◆ **Work required**
Rewrite the lines from the one with "Mark Schedule phone" to the one with "pyautogui.click(x=117, y=60)" as a numbered list, skipping any blank lines.

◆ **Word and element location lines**
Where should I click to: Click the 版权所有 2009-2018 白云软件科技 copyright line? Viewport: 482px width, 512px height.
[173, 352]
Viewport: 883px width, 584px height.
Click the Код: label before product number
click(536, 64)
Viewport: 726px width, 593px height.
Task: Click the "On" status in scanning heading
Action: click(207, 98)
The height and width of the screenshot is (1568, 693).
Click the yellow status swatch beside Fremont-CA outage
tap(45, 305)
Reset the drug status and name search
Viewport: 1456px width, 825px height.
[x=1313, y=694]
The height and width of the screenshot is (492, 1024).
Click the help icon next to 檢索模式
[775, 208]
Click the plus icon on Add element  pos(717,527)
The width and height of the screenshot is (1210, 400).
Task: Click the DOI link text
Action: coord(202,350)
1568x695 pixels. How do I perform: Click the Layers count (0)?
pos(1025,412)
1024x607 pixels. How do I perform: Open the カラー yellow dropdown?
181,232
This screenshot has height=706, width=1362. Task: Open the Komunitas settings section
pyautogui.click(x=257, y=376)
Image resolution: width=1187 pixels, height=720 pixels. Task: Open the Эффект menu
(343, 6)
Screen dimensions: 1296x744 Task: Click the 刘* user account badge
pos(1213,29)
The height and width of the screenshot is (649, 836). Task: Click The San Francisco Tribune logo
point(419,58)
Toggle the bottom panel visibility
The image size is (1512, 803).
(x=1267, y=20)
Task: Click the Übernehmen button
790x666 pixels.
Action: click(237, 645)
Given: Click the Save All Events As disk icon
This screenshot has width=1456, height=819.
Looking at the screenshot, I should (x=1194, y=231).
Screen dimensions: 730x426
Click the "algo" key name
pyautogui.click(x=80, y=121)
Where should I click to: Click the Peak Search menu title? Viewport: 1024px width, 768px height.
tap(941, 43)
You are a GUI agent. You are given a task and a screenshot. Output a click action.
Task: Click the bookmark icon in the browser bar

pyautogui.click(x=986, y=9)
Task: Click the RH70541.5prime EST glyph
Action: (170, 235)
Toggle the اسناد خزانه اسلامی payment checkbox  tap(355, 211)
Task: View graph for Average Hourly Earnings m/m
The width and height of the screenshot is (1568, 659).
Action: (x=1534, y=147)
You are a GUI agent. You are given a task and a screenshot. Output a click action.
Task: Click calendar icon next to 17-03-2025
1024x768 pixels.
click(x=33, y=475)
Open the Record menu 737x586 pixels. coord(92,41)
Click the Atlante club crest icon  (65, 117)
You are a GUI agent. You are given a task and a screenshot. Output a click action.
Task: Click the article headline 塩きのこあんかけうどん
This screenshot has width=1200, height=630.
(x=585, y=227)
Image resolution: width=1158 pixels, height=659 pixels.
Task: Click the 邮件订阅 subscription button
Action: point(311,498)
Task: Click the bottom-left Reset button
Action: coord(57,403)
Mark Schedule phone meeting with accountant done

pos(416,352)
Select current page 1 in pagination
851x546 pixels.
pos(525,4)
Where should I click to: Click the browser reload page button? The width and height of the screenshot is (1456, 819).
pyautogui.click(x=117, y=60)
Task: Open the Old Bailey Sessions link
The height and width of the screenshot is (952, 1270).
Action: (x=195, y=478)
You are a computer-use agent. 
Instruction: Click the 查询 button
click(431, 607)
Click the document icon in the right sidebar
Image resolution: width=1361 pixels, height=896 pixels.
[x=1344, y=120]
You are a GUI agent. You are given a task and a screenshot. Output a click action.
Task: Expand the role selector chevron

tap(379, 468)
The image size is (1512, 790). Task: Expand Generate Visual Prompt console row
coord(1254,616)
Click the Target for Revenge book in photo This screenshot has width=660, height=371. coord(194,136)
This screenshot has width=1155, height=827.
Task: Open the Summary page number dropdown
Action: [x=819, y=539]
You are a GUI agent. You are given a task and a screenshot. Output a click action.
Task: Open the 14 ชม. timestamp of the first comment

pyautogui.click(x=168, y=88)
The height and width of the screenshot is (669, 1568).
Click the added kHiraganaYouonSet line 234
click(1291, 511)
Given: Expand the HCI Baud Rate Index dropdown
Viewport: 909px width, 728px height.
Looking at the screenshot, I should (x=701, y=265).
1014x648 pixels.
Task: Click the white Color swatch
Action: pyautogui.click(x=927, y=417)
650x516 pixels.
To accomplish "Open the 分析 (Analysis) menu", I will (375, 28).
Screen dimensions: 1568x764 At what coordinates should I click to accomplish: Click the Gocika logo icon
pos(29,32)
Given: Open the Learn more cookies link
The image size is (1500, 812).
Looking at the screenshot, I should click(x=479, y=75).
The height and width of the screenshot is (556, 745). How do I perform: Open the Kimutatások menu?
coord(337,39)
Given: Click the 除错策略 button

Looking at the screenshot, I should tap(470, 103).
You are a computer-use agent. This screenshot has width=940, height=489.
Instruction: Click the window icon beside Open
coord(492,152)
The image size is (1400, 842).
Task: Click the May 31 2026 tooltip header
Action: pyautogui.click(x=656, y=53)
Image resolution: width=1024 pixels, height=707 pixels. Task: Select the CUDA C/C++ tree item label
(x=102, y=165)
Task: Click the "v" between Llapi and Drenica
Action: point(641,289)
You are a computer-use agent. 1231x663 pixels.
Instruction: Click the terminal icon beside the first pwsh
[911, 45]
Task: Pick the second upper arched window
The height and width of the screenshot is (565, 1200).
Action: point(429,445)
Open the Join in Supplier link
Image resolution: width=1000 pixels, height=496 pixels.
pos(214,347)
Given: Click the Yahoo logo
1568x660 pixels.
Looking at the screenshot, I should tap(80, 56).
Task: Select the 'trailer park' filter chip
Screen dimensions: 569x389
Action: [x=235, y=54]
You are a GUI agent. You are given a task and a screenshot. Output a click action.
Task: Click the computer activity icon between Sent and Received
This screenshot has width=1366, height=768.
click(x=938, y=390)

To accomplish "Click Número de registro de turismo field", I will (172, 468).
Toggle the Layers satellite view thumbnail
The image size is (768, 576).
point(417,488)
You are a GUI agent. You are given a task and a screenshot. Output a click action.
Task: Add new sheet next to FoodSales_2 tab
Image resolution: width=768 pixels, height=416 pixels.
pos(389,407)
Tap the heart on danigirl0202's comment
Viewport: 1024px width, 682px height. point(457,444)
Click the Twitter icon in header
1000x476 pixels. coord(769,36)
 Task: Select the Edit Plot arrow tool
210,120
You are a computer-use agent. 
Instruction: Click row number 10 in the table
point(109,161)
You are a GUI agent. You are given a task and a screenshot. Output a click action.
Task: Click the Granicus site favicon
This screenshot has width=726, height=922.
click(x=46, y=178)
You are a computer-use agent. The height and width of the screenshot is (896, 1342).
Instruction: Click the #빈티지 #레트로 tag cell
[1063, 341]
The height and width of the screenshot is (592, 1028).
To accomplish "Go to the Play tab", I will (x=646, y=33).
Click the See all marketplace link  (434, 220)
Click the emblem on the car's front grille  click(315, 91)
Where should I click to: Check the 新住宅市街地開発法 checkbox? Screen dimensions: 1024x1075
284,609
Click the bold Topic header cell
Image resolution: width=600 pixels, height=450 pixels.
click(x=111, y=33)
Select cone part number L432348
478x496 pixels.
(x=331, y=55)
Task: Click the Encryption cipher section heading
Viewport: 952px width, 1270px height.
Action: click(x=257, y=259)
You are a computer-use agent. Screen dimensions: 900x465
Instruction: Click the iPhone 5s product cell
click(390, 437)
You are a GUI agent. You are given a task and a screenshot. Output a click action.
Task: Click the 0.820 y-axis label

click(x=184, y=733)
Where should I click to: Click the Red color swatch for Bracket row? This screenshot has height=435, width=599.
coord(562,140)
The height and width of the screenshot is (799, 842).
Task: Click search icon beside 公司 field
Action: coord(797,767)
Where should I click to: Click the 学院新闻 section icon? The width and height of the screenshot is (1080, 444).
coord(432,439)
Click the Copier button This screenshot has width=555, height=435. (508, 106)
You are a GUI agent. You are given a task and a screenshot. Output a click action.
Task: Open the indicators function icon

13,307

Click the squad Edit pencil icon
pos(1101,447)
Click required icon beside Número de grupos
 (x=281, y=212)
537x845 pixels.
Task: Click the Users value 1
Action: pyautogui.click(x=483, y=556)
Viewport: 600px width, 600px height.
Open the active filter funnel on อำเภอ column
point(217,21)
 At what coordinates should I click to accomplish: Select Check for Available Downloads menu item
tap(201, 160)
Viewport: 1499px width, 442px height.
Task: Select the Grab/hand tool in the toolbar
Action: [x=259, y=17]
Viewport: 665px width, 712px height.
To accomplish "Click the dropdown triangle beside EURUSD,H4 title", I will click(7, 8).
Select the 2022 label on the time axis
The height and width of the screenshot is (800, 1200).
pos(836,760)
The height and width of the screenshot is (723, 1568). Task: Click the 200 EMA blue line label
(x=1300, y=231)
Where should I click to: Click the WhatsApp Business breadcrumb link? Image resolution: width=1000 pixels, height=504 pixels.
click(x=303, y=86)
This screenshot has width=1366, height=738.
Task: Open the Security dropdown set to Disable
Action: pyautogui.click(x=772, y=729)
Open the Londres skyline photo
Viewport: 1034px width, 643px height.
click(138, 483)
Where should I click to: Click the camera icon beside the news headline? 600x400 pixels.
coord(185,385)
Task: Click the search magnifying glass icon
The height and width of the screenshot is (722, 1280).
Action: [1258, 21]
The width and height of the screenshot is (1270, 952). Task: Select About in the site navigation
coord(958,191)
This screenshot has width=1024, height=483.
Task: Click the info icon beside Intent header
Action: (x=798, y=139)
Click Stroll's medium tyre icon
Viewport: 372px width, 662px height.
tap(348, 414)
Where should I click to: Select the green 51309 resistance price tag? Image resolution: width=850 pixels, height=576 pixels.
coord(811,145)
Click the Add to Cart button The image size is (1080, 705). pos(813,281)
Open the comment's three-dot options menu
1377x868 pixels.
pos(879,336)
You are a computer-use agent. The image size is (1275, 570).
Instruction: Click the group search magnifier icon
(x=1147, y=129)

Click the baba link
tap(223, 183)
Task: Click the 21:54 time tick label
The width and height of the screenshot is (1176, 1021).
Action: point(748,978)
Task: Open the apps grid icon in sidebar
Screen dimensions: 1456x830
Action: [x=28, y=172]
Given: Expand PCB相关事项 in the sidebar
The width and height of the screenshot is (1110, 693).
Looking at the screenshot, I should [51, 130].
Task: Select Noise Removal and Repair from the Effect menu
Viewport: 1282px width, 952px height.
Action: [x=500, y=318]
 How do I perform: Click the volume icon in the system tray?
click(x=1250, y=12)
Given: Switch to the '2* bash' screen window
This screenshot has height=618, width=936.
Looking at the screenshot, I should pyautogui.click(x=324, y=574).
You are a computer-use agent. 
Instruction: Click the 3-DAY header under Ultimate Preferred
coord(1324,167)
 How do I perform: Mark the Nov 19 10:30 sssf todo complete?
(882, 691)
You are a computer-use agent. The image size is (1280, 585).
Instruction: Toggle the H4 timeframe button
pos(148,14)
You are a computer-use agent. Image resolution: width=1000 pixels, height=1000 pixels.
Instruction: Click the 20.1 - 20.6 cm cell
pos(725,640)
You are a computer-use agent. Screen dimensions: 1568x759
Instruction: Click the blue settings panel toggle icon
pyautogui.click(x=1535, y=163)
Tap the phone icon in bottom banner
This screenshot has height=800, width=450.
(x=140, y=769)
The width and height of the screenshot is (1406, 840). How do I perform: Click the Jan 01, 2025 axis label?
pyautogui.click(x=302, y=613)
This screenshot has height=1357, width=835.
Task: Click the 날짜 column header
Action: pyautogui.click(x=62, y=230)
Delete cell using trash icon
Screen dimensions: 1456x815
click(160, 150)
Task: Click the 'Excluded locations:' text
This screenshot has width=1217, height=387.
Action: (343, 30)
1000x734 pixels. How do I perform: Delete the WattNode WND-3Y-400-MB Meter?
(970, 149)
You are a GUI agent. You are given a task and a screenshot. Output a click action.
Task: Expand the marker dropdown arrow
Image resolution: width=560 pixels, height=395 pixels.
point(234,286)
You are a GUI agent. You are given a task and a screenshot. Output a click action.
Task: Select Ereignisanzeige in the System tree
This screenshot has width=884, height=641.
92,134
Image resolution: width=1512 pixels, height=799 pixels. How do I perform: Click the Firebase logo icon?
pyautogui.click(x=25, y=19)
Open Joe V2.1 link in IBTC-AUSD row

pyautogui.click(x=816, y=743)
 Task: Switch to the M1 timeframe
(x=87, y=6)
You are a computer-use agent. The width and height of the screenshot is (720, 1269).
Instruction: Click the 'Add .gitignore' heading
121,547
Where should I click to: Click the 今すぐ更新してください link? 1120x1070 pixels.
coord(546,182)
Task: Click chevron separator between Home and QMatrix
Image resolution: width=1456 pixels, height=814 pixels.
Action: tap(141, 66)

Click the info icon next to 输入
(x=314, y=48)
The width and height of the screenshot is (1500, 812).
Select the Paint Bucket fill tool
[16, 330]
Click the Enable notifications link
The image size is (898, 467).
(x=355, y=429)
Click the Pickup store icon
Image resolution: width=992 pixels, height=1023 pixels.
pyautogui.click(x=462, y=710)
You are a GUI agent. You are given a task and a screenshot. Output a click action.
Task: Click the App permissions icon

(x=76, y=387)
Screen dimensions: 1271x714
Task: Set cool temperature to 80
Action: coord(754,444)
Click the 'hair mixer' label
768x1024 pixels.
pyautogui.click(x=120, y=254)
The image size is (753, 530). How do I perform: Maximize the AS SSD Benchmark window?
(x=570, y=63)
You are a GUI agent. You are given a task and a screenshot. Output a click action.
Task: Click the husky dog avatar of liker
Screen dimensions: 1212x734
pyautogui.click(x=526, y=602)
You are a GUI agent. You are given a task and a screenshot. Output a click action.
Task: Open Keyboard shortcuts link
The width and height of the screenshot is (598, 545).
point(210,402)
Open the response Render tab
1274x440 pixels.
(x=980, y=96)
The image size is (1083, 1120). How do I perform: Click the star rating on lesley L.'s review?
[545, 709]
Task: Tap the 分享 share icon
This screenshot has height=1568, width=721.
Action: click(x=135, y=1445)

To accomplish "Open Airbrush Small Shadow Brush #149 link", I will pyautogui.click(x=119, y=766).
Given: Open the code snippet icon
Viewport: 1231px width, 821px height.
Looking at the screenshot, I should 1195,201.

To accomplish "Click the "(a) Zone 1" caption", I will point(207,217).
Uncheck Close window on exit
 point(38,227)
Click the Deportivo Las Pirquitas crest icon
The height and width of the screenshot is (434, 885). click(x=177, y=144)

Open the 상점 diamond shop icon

◆ **Task result**
1. Mark Schedule phone meeting with accountant done
2. pos(416,352)
3. Select current page 1 in pagination
4. 851x546 pixels.
5. pos(525,4)
6. Where should I click to: Click the browser reload page button? The width and height of the screenshot is (1456, 819).
7. pyautogui.click(x=117, y=60)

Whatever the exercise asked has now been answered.